Hurricane Isaac presented a unique opportunity to investigate that possibility. Since the Deepwater Horizon accident, Deep-C scientists have visited and revisited sites along the Gulf Coast that were affected by the oil spill. A team scoured the beaches as recently as one week before Hurricane Isaac, looking for samples of oil that may have mixed with sand to create what are referred to as "sand patties." Immediately following the storm, those Deep-C teams led by investigators Dr. Chris Reddy of the Woods Hole Oceanographic Institution and Dr. Wade Jeffrey of the University of West Florida, returned to the beaches to collect additional samples.
"Our intent," Reddy said, "is to determine if these post-storm samples contain oil from the Deepwater Horizon spill and, if so, if they are in fact a result of the upwelling and deep sea responses to the recent hurricane."

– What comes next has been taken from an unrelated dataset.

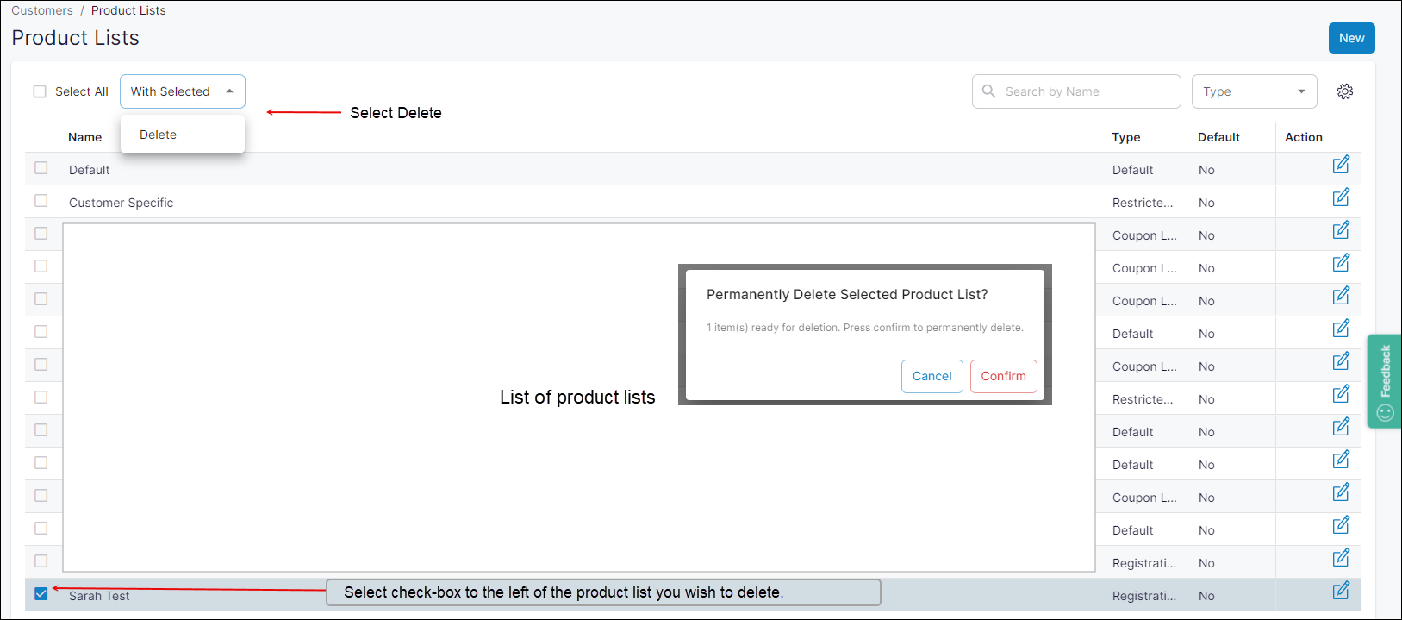Image resolution: width=1402 pixels, height=620 pixels.
Task: Click edit icon in first Coupon L... row
Action: coord(1341,230)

One of the ways the fate of the oil can be determined is to study an effect called weathering — that is, how oil that is discharged into the environment changes over time. Weathering affects the properties of spilled oil and according to Reddy, oil from the deep bottom will have weathered differently than samples already on the shore prior to the storm that were simply unearthed or exposed by the winds and rain of Hurricane Isaac.
"We are doing a careful and prudent analysis of the samples found to determine if they are, in fact, Deepwater Horizon oil from the deep sea," Reddy added.
The Deep-C consortium is a long-term, interdisciplinary study investigating the environmental consequences of petroleum hydrocarbon release in the deep Gulf of Mexico on living marine resources and ecosystem health. The consortium focuses on the geomorphologic, hydrologic, and biogeochemical settings that influence the distribution and fate of the oil and dispersants released during the Deepwater Horizon accident, and is using the resulting data for model studies that support improved responses to possible future incidents.
The research was made possible by a grant from The Gulf of Mexico Research Initiative (GoMRI). The GoMRI Research Board is an independent body established by BP to administer the company's 10-year, $500 million commitment to independent research into the effects of the Deepwater Horizon incident. Through a series of competitive grant programs, the GRI is investigating the impacts of the oil, dispersed oil, and dispersant on the ecosystems of the Gulf of Mexico and the affected coastal States in a broad context of improving fundamental understanding of the dynamics of such events and their environmental stresses and public health implications.
The University of Miami's mission is to educate and nurture students, to create knowledge, and to provide service to our community and beyond. Committed to excellence and proud of the diversity of our University family, we strive to develop future leaders of our nation and the world. Founded in the 1940's, the Rosenstiel School of Marine & Atmospheric Science has grown into one of the world's premier marine and atmospheric research institutions. Offering dynamic interdisciplinary academics, the Rosenstiel School is dedicated to helping communities to better understand the planet, participating in the establishment of environmental policies, and aiding in the improvement of society and quality of life. For more information, please visit www.rsmas.miami.edu.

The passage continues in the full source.